Saved entries
☆ ☆ ☆ ☆ ☆ ☆ ☆

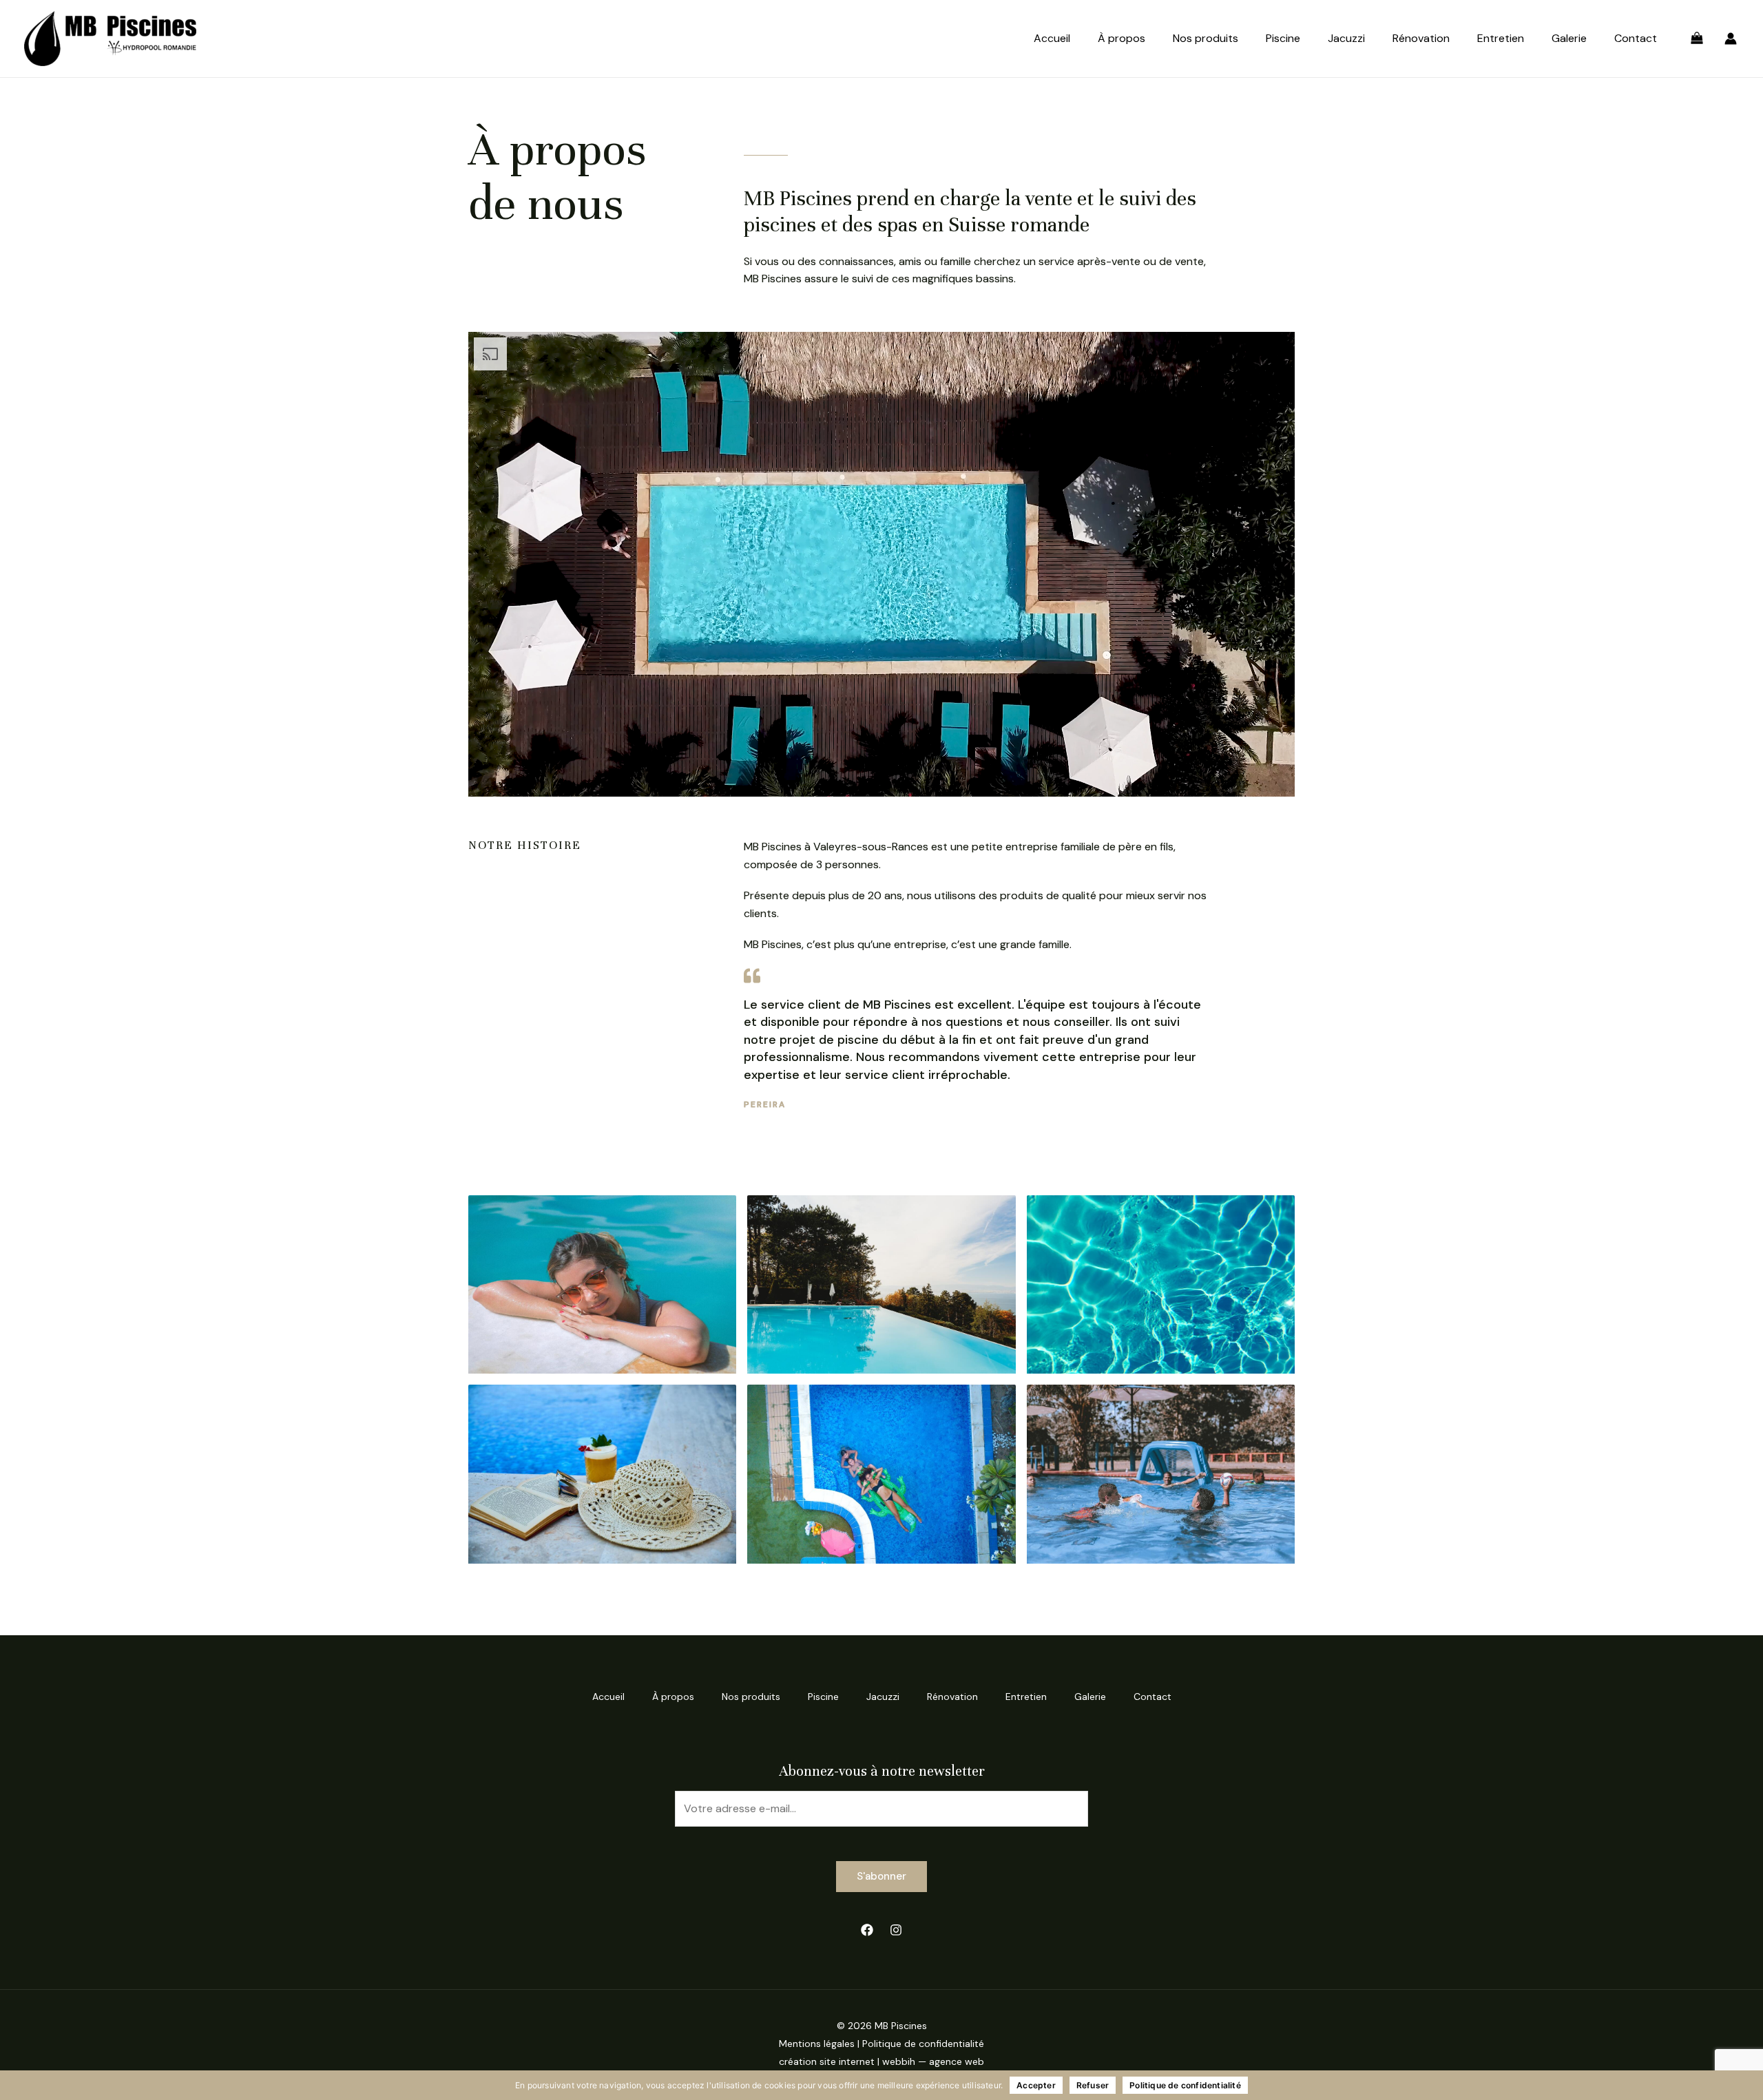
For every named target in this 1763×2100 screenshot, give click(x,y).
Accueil (1052, 38)
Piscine (1283, 38)
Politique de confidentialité (923, 2043)
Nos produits (1205, 38)
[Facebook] (867, 1930)
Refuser (1092, 2085)
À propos (1121, 38)
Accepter (1036, 2085)
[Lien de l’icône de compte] (1730, 38)
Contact (1635, 38)
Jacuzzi (1346, 38)
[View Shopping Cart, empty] (1696, 38)
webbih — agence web (933, 2061)
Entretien (1500, 38)
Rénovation (1421, 38)
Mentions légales (817, 2043)
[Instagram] (896, 1930)
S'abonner (881, 1876)
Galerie (1569, 38)
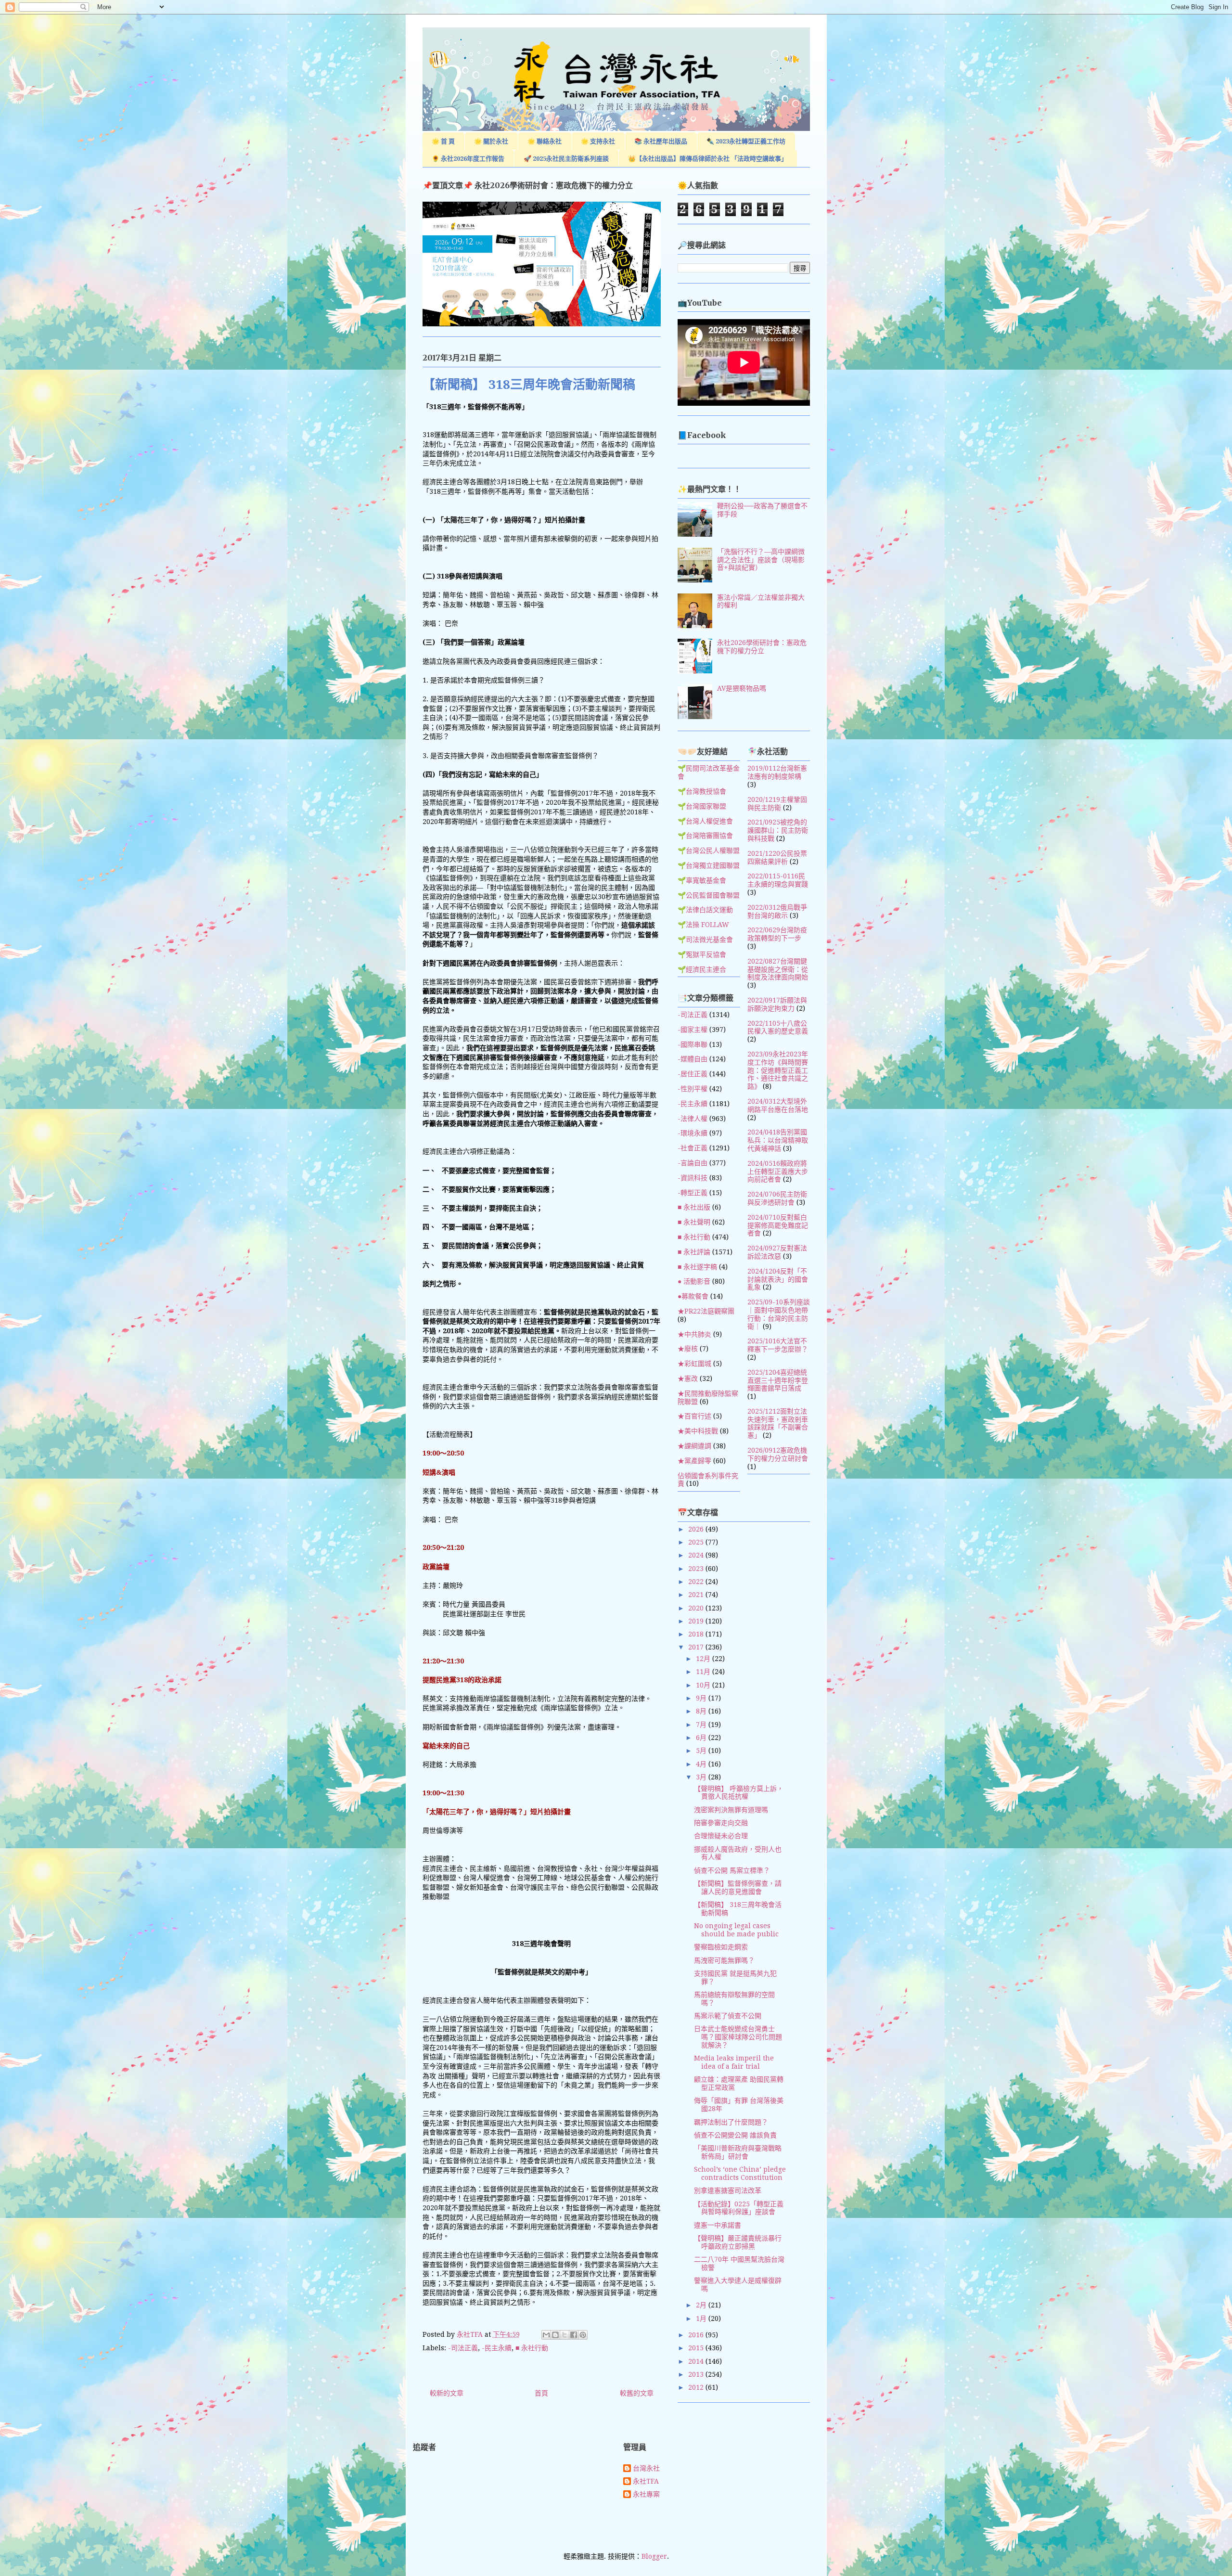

☆ ☆ ☆ ☆ ☆ ☆ ☆

What is needed is every record above, returned exactly, with the pictures omitted.

For every named target in this 1763×2100 screenshot, give click(x,y).
Accueil (1052, 38)
Piscine (1283, 38)
Politique de confidentialité (923, 2043)
Nos produits (1205, 38)
[Facebook] (867, 1930)
Refuser (1092, 2085)
À propos (1121, 38)
Accepter (1036, 2085)
[Lien de l’icône de compte] (1730, 38)
Contact (1635, 38)
Jacuzzi (1346, 38)
[View Shopping Cart, empty] (1696, 38)
webbih — agence web (933, 2061)
Entretien (1500, 38)
Rénovation (1421, 38)
Mentions légales (817, 2043)
[Instagram] (896, 1930)
S'abonner (881, 1876)
Galerie (1569, 38)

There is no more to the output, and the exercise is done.